• _Given task_
Locate every line in the listing below that contains the word "each" and copy those lines out in full. Case counts.
──────── Data for the task
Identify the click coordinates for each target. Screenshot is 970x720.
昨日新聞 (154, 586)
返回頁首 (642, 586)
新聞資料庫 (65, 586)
────────────────
──────── Data for the task
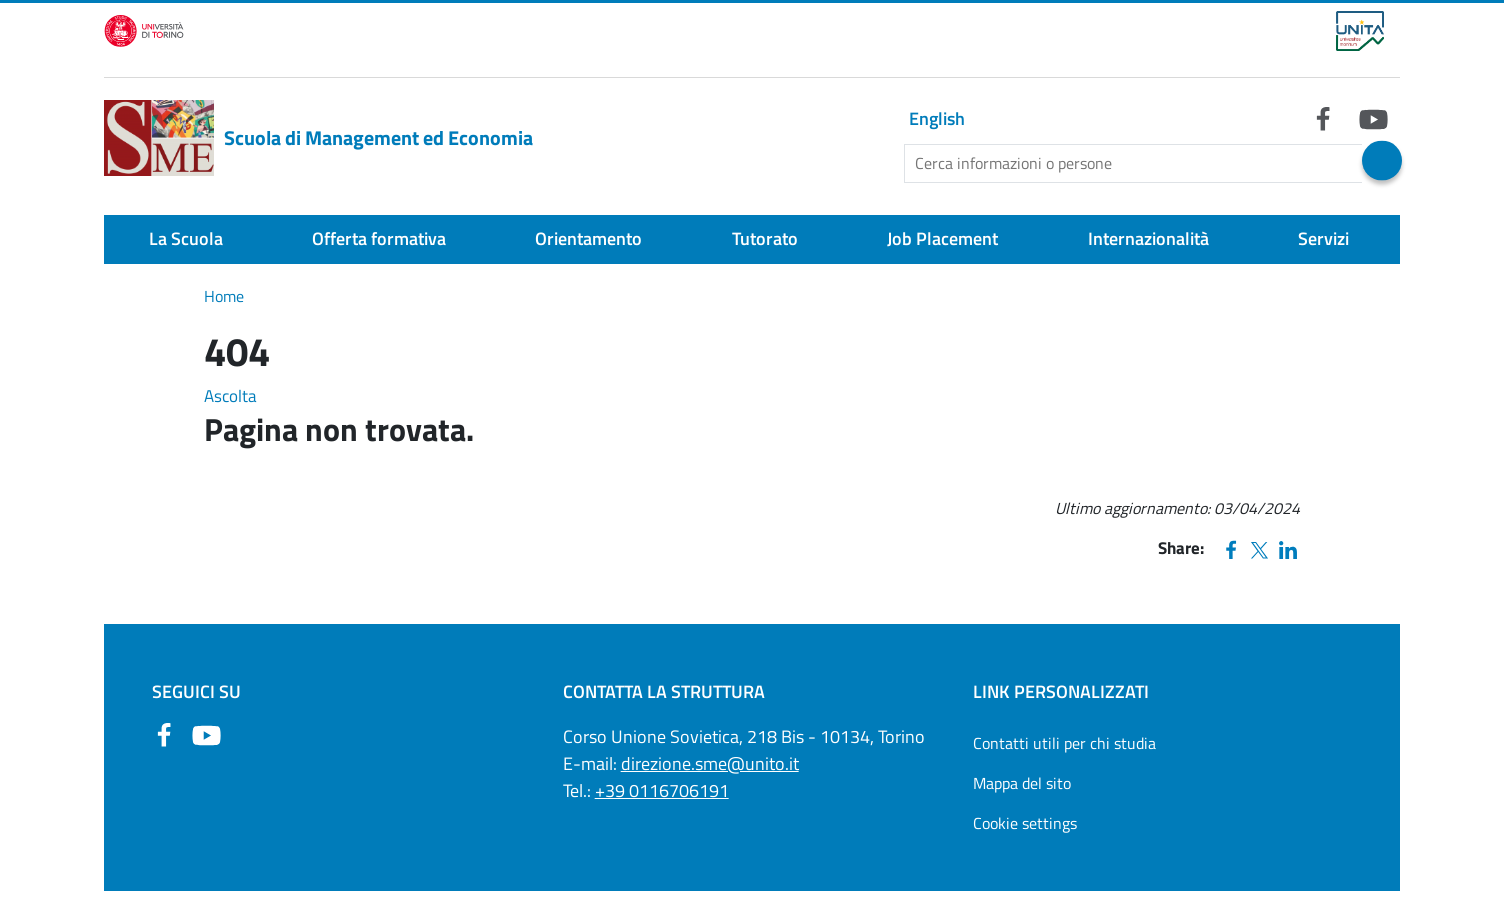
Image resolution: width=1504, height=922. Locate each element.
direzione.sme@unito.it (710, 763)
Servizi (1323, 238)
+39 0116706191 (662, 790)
────────────────
• _Answer to the exercise_
Identify the click coordinates for each target. Screenshot is 970x720.
Image resolution: width=1504, height=922. Locate each element.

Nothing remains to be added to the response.